-------- Righe mostrate --------

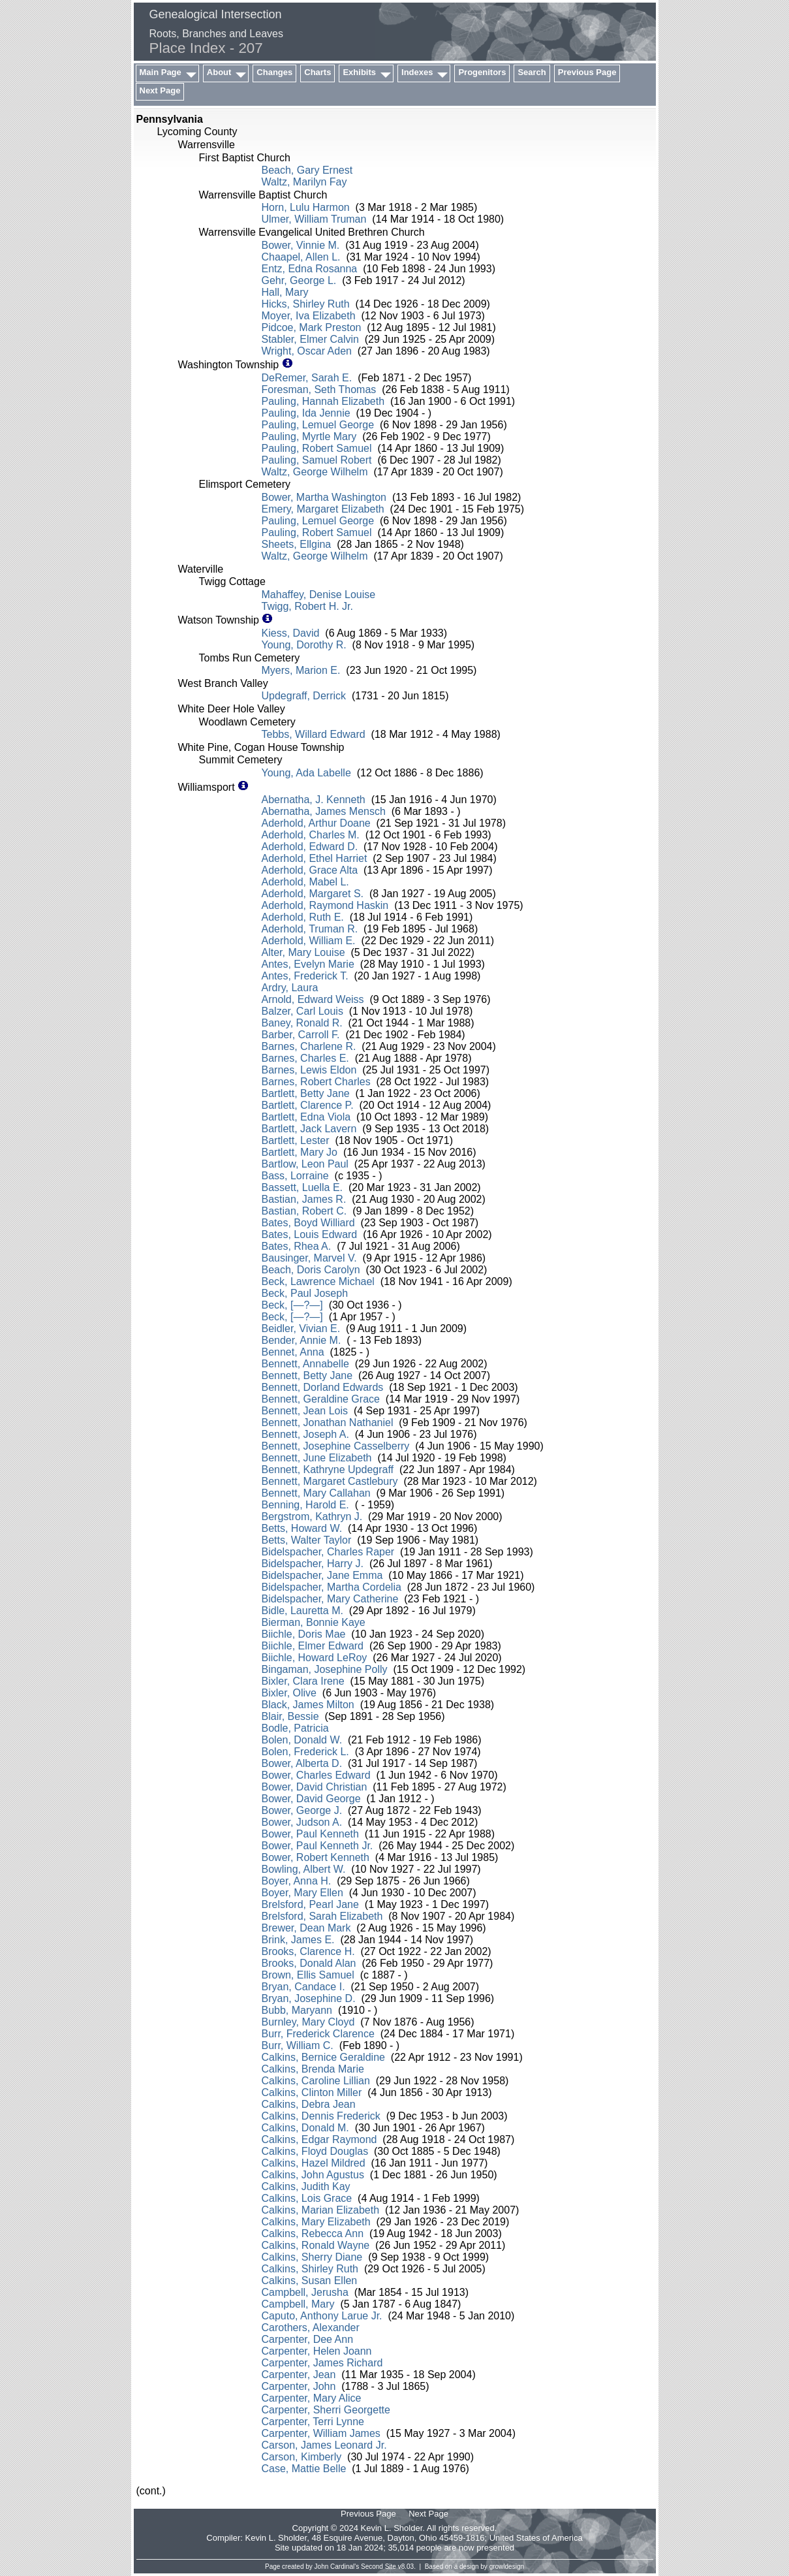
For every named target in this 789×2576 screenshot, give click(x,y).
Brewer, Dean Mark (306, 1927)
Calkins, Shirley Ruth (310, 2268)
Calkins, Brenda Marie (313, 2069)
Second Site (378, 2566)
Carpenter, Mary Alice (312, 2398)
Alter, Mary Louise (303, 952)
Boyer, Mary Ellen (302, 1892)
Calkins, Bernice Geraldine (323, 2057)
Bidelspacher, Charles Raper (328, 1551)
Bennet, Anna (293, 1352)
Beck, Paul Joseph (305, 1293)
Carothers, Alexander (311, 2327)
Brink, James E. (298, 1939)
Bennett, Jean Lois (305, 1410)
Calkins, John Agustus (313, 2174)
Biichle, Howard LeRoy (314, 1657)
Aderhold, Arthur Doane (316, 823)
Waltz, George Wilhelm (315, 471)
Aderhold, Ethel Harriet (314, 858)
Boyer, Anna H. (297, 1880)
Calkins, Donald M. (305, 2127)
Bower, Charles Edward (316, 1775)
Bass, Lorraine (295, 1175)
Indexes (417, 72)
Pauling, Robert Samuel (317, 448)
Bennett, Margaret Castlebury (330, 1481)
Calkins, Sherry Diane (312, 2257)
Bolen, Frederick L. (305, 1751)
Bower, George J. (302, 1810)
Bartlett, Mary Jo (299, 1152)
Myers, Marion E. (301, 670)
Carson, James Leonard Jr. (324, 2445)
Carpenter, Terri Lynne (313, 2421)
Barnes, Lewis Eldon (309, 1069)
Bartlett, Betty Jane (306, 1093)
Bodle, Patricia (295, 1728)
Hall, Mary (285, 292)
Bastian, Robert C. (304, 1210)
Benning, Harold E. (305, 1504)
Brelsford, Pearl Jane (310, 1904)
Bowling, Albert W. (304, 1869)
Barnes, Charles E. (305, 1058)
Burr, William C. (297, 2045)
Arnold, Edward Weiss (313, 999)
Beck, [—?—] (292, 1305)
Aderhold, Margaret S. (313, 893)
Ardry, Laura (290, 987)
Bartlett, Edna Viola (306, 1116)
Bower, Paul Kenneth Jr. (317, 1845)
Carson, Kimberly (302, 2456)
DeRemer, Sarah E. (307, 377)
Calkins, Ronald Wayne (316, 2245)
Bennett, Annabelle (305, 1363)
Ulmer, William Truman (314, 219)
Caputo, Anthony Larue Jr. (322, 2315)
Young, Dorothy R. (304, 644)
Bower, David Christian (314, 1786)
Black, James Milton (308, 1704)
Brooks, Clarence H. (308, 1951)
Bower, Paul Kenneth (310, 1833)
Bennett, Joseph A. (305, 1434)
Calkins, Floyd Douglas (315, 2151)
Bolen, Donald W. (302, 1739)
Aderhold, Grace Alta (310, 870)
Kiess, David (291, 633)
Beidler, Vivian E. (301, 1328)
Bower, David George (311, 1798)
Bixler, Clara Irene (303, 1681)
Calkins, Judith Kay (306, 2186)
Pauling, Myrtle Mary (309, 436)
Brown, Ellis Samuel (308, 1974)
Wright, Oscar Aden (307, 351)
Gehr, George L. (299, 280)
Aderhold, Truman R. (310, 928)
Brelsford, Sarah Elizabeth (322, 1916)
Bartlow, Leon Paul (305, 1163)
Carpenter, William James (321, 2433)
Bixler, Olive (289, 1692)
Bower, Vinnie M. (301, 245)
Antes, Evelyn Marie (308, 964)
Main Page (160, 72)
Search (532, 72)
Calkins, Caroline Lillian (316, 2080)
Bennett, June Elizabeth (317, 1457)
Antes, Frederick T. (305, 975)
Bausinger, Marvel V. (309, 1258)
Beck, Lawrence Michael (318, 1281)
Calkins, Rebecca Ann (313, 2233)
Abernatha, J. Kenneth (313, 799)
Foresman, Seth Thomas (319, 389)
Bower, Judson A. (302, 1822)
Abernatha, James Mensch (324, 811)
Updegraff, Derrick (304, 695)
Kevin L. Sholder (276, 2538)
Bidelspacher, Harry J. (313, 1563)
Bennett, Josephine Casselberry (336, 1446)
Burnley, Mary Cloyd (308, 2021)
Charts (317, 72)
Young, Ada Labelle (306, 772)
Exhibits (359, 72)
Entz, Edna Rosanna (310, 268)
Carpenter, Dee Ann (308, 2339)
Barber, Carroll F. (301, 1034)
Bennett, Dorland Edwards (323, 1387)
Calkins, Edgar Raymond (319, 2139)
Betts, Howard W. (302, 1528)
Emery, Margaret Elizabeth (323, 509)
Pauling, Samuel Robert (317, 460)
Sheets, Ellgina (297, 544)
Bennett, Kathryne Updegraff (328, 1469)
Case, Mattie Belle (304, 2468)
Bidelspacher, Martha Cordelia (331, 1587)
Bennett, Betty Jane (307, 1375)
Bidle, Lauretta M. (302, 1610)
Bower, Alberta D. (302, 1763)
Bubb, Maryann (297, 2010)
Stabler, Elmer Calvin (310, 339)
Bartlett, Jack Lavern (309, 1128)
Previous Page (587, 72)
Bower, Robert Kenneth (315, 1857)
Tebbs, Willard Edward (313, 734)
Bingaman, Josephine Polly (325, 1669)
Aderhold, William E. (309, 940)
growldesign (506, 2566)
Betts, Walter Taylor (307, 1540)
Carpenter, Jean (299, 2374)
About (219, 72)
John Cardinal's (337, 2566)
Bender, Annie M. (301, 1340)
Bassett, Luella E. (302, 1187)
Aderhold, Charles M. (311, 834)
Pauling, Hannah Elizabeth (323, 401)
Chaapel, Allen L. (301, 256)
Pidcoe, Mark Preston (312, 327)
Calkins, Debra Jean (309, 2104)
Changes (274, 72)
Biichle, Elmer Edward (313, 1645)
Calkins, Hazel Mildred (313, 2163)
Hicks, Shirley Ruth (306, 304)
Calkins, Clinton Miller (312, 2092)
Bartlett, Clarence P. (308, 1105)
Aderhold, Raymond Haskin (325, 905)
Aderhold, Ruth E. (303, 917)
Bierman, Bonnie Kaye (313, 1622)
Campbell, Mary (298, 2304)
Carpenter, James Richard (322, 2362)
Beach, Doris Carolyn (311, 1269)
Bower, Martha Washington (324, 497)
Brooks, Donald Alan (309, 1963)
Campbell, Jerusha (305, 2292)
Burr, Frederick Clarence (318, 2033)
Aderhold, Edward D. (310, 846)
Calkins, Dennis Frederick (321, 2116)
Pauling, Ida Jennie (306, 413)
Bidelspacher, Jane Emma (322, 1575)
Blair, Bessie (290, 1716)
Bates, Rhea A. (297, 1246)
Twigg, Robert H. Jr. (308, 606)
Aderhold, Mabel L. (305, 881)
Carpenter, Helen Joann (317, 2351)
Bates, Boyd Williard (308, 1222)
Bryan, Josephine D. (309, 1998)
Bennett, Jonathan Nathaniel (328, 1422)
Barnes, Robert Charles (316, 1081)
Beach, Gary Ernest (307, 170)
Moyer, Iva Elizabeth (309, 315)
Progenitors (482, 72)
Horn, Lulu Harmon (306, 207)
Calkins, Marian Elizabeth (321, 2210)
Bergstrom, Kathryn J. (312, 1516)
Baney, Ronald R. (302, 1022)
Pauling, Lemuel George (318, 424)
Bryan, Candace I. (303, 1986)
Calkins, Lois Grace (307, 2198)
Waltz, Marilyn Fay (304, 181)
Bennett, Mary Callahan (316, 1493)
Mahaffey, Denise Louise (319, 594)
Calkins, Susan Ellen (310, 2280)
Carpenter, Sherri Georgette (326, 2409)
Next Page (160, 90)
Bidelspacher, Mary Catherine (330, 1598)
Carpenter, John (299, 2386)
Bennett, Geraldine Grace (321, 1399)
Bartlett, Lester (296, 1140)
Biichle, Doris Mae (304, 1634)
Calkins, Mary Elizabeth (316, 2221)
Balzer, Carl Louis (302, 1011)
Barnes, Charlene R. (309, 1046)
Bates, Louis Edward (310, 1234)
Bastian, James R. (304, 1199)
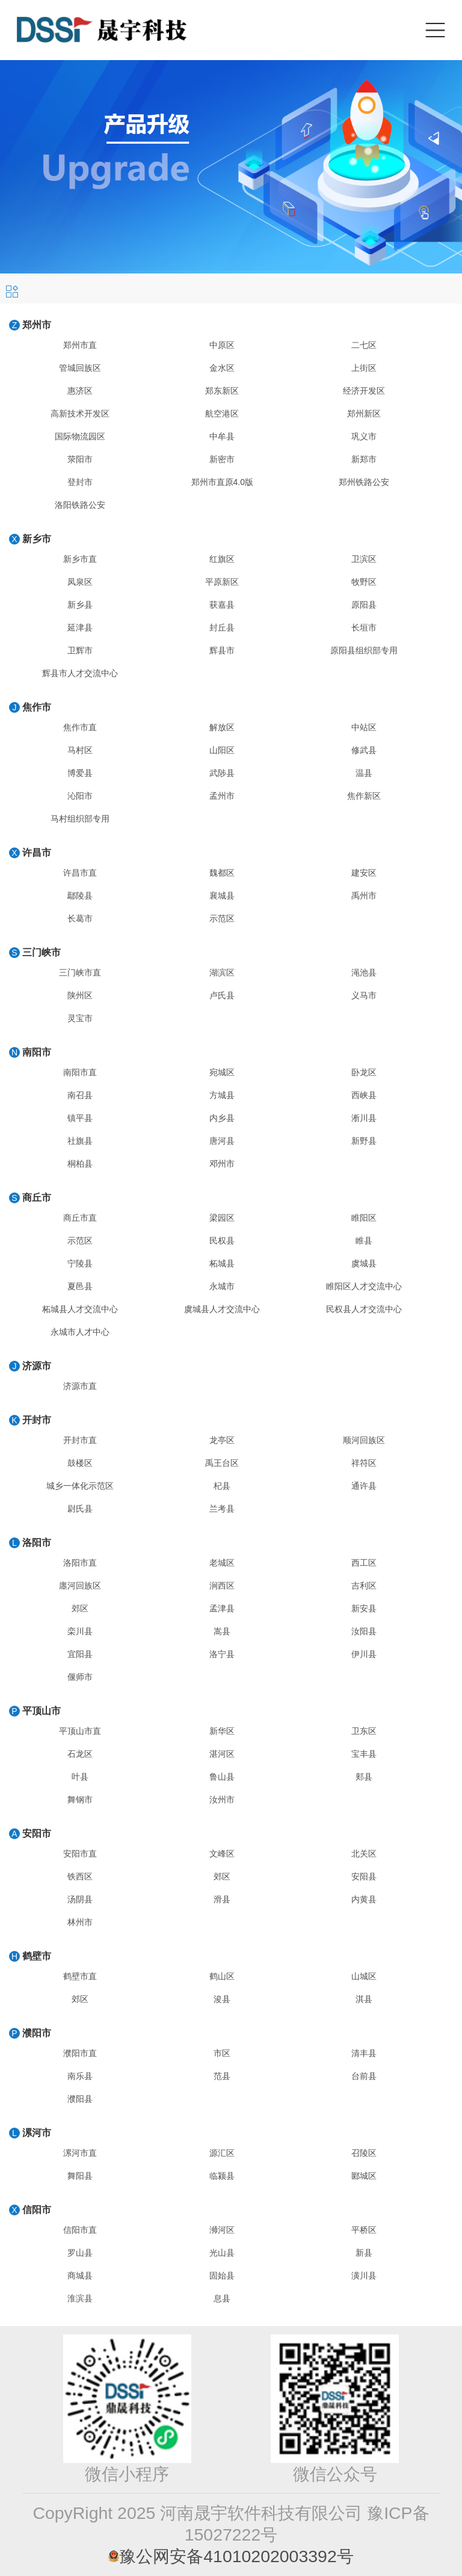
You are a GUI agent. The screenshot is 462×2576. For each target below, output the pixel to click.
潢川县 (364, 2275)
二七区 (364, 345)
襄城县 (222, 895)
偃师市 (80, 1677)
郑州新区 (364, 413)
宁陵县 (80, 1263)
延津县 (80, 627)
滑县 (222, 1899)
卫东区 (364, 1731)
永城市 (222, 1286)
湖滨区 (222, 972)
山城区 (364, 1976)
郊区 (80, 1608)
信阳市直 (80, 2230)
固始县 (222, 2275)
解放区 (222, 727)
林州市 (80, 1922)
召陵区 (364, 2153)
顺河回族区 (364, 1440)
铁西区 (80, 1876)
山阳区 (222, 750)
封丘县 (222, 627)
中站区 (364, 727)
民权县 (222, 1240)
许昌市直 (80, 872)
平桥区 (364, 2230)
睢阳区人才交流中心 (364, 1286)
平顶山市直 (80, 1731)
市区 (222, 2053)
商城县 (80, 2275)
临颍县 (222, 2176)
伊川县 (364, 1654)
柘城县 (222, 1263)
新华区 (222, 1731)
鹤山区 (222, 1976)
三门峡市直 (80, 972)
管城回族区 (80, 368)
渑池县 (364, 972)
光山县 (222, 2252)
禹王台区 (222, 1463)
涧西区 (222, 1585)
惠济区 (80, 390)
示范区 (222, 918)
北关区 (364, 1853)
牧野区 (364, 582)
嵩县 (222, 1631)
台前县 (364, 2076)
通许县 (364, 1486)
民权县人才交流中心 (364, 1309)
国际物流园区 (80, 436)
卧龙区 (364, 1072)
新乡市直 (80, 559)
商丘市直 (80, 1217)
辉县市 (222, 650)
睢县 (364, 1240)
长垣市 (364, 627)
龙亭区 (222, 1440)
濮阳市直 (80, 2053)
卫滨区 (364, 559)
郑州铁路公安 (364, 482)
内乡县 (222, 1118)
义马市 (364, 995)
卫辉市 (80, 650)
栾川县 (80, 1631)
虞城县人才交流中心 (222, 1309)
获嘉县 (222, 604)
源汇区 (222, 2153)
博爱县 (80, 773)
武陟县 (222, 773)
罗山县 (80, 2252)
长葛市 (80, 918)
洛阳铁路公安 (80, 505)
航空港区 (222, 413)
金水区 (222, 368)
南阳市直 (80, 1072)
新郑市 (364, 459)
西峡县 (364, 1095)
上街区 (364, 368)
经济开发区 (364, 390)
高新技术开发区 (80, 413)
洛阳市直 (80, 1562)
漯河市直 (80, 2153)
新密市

--------

§ **Consegna**: Puoi riscrivere le righe comprese tra quella che contiene "襄城县 (222, 895)" e quella che contiene "嵩县 (222, 1631)", estremi inclusi, sostituendo "市直" con "市属" e lasciando invariato tutto il resto?

§ **Risultato**:
襄城县 (222, 895)
偃师市 (80, 1677)
郑州新区 (364, 413)
宁陵县 (80, 1263)
延津县 (80, 627)
滑县 (222, 1899)
卫东区 (364, 1731)
永城市 (222, 1286)
湖滨区 (222, 972)
山城区 (364, 1976)
郊区 (80, 1608)
信阳市属 (80, 2230)
固始县 (222, 2275)
解放区 (222, 727)
林州市 (80, 1922)
召陵区 (364, 2153)
顺河回族区 (364, 1440)
铁西区 (80, 1876)
山阳区 (222, 750)
封丘县 (222, 627)
中站区 (364, 727)
民权县 (222, 1240)
许昌市属 (80, 872)
平桥区 (364, 2230)
睢阳区人才交流中心 (364, 1286)
平顶山市属 (80, 1731)
市区 (222, 2053)
商城县 (80, 2275)
临颍县 (222, 2176)
伊川县 (364, 1654)
柘城县 (222, 1263)
新华区 (222, 1731)
鹤山区 (222, 1976)
三门峡市属 (80, 972)
管城回族区 (80, 368)
渑池县 (364, 972)
光山县 (222, 2252)
禹王台区 (222, 1463)
涧西区 (222, 1585)
惠济区 (80, 390)
示范区 (222, 918)
北关区 (364, 1853)
牧野区 (364, 582)
嵩县 (222, 1631)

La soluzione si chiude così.